Message buffer is still spammed by arp movement logs hiding anything that might be useful. You should really think about just disabling that logging if those MACs are known:
https://docs.netgate.com/pfsense/en/latest/troubleshooting/logs-arp-moved.html

Can you upload the ifconfig output from that hardware?

DrAg0n141

@stephenw10 Files is uploaded.
I dont understand exactaly where i can disable the settings for that and why i have that messages.

EDIT: Got it dont read the last line of the URL.

stephenw10

Hmm pretty much as before then. The only anomaly there is that one link in the lagg is not participating/active:

        laggport: igc0 flags=8<COLLECTING> state=1f<ACTIVITY,TIMEOUT,AGGREGATION,SYNC,COLLECTING>
                [(8000,7C-2B-E1-13-62-5B,01E6,8000,0001),
                 (FFFF,74-4D-28-07-F0-08,0007,00FF,0004)]

DrAg0n141

@stephenw10 I know that, i think the cable is broken.
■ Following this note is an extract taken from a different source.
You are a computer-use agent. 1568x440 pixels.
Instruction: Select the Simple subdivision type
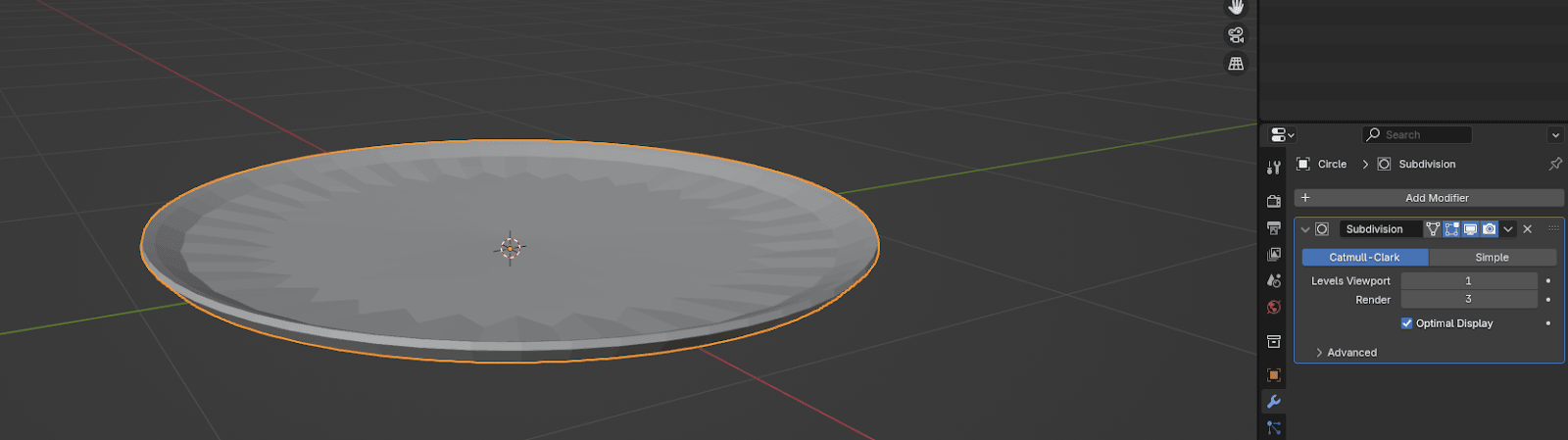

I have now set from SpeedShift to PowerD and since that no more crashes. Before the setting and the first crash in the morning i have a crash every hour.

stephenw10

Huh, well that's..... unexpected! There was some speculation that it could be a race condition between multiple processes accessing the same socket. Changing the CPU frequency could affect that.

DrAg0n141

Good morning,

i had another Crash in the morning now with powerd, then thats not the resolution for the crashes. I uploaded the logs bug i think the crash report is the same.